One day, the scientist was speaking at a place where no one had ever seen him before, so the chauffeur proposed a switch. “Why don’t we trade clothing,” the chauffeur said, “and I’ll deliver your lecture? I’ve heard it enough times I feel pretty confident that I can give it as well as you can!” The scientist agreed to the switch.
The chauffeur did a brilliant job while the scientist sat in the back of the room in the chauffeur’s uniform. After he concluded, however, there was time for questions and answers. The first question was highly technical, and, of course, the chauffeur had no idea what to say. Without missing a beat, however, he simply said, “That question is so elementary I think I’ll allow my chauffeur to answer it.”

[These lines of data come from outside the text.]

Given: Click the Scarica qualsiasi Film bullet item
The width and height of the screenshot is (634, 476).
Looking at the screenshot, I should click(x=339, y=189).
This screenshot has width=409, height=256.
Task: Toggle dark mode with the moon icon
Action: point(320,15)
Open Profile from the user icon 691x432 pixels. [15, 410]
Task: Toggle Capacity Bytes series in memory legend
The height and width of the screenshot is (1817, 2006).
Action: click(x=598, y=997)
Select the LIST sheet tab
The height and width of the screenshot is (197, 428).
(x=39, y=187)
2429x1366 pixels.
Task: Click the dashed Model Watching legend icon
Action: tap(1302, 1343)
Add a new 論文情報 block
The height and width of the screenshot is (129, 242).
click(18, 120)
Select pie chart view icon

The following story is good to tell if you are discussing the importance of limiting your speaking time when delivering a presentation. We are very time- conscious in our culture and as a speaker you want to know how much time you have to speak. Staying within that time limit or perhaps even stopping a couple of minutes under the allotted time enhances your credibility.
The shortest presidency was that of William Henry Harrison who was elected in 1840. He delivered the longest inaugural address of any president—nearly two hours long. Unfortunately, he was not dressed for the cold and rain of March and came down with a cold. He became progressively ill and died on April 4, 1841, due to complications of pneumonia. His presidency lasted only 32 days. One might say he talked himself to death!
You could certainly add more detail if you needed to, but the brevity allows you to stress the point simply, humorously, and then move on.
The value of the historical example is that it gives your idea legitimacy and credibility and shows you can apply your expertise to other environments to make your point. As you read, look for events which you might develop into a historical story.